Consignes:
1: Recopiez mot pour mot le passage de l'article sur Portland qui commence par « Une voix qu’il » et se termine par « sortir l’année prochaine. ».
2: Résumez en deux phrases l'article sur Portland.
3: D'après l'article sur Portland, de quels musiciens Caspar Auwerkerken s'entoure-t-il ?

Document:
§
Portland, part II
Entre deux prestations sold out de Black Box Revelation, l’AB avait réservé une place dans sa grande salle pour Portland. Jente Pironet, désormais seul maître à bord du vaisseau, a réussi son pari en remplissant lui aussi l’endroit mythique en support de « Departures », le deuxième album du groupe.
Il avait invité Caspar Auwerkerken à ouvrir la soirée, une position qu’il avait déjà occupée en août 2021 lors du double concert de Portland à l’OLT Rivierenhof. À l’époque, le jeune singer-songwriter limbourgeois commençait seulement à faire parler de lui et ses compositions largement acoustiques ont désormais pris de l’amplitude. Elles se sont également enrichies de subtiles sonorités électroniques, encourageant une comparaison mesurée avec la période « OK Computer » de Radiohead, d’autant que sa voix renvoie volontiers à celle de Thom Yorke.
Une voix qu’il force peut-être un peu trop par moments, empêchant le naturel de sublimer des titres émotionnellement chargés. Profonds et rêveurs mais également intenses et soutenus, ils sont à ranger dans la lignée de Mooneye et Arid, surtout lorsque ses comparses (il s’entoure d’un bassiste et d’un batteur) montent dans les tours. Un premier EP serait en préparation pour cet été suivi d’un album à sortir l’année prochaine.
Lorsqu’ils ont baptisé le deuxième album de Portland « Departures », Jente Pironet et Sarah Pepels ignoraient la prémonition du titre. En effet, quelques jours avant la sortie du très attendu successeur de « Your Colours Will Stain », un communiqué annonçait le départ inopiné (officiellement en tout cas) de la moitié féminine et seconde voix délicate du groupe. On pouvait y lire les positions des deux parties et entre les lignes comprendre que la cohabitation n’était pas simple tous les jours.
§
Données enregistrées:
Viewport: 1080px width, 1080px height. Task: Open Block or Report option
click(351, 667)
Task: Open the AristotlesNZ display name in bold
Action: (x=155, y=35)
§
Réponses:
1:
Une voix qu’il force peut-être un peu trop par moments, empêchant le naturel de sublimer des titres émotionnellement chargés. Profonds et rêveurs mais également intenses et soutenus, ils sont à ranger dans la lignée de Mooneye et Arid, surtout lorsque ses comparses (il s’entoure d’un bassiste et d’un batteur) montent dans les tours. Un premier EP serait en préparation pour cet été suivi d’un album à sortir l’année prochaine.

2: Jente Pironet, désormais seul maître à bord de Portland, a rempli la grande salle de l'AB pour présenter « Departures », le deuxième album du groupe, après une première partie assurée par le jeune singer-songwriter limbourgeois Caspar Auwerkerken. Quelques jours avant la sortie de cet album, un communiqué avait annoncé le départ de Sarah Pepels, la moitié féminine et seconde voix du groupe.

3: D'un bassiste et d'un batteur.